Similarly in a chat with LEADERSHIP, the director, Centre for Pension Rights Advocacy(CPRA), Mr. Ivor Takor, urged labour unions to compel the defaulting state governments  and firms to pay up ther outstanding pension as this is critical to the future of workers in the country.
He said that while the unions are fighting for salary increase and other emoluments, they should not forget to mount pressure on state governors to secure workers’ future by adopting the contributory scheme and remit promptly.
According to him, ” the Contributory Pension Scheme, unlike the old Defined Benefit Scheme that it replaced, has inbuilt safeguards meant to protect the fund from mismanagement and fraudulent practices. The scheme is fully funded through monthly contributions, which are put into RSAs owned by employees. Employers cannot access the funds. The funds are warehoused by Pension Fund Custodians(PFCs)  and managed by Pension Fund Administrators(PFAs). The law established PenCom, among other objectives, to regulate, supervise and ensure the effective administration of pension matters and retirement benefits in Nigeria.”
“The adage that ‘rest is sweet after labour’ may after all not hold for employees of most states and local governments in the country. The adage holds sway only for employees who have gotten their rest planned for them by their employers during the period of their labour. Unfortunately for employees of most states and local governments, this type of planning is alien to the managers of their  affairs,” he added.
Speaking on behalf of pension fund operators, the chief executive officer (CEO) of the Pension Fund Operators Association of Nigeria(PenOp),  Oguche Agudah, explained  that pension operators work assiduously to grow the pension fund assets contributed by RSA holders, while trying to balance between safety and returns on investments.
He noted that as part of efforts to grow the pension fund assets, operators are eyeing other alternative investment options aside from the government bonds and treasury bills.
Agudah said the pension fund assets declined by N51.30 billion in February, 2021. This was attributed to the depreciation in the prices of Fixed Income Securities (FISs) in the trading portfolios of the Approved Existing Schemes (AES), RSA Funds II and IV and Closed Pension Fund Administrators (CPFA), explaining that, the loss in percentage is minimal when subtracted from the N12.29 trillion pension asset.
The managing director/chief executive officer, Fidelity Pension Managers, Amaka Andy-Azike, explained that the decline in the pension funds in February, 2021, was because of unrealised losses according to the terms of the equity market, adding that pension funds operators are sourcing for other means to increase the yields.
As operators, we focus more on the safety of funds when investing even as we try to also give fair returns on your investments. The decline in pension funds was because of the market volatility; the money market, bonds and treasury bills have been fluctuating due to the nature of what the economy experienced last year and is still going through,” she stressed.
In the same vein, the director-general, Lagos Chambers of Commerce and Industry (LCCI), Muda Yusuf,  said low yield on fixed-income securities and escalating inflation rate are threats to the growth of pension fund assets in the short and medium-term.

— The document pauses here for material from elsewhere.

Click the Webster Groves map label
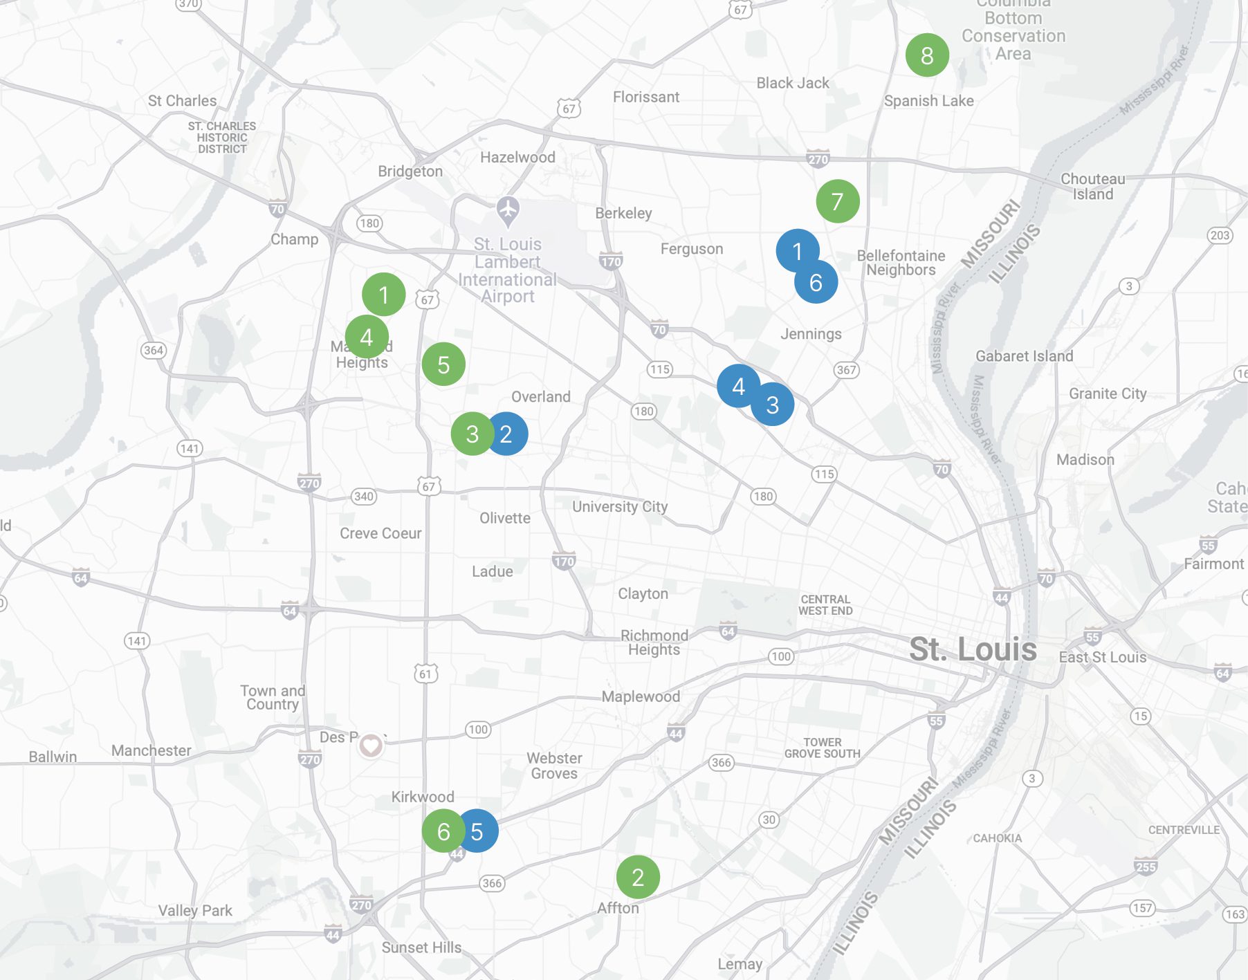 554,766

He noted that the growth trend of the pension assets has been on the upward trajectory in the last three years with assets under management rising by 42.9 per cent in less than three years, from N7.94 trillion as of March 2018 to over N12 trillion.

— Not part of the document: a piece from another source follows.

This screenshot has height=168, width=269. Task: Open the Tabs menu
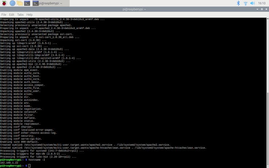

Meanwhile, the director general, PenCom, Mrs. Aisha Dahir-Umar, assured that the commission will not relent in its efforts to deepen pension coverage in the country, thereby, mobilising enough savings that could be effectively deployed for economic growth and development.
According to her, the pension fund is not only giving good returns on investment to contributors, but PenCom will continue to roll out policies to further secure and protect   pension assets, urging contributors to calm their nerves as their savings are in good hands.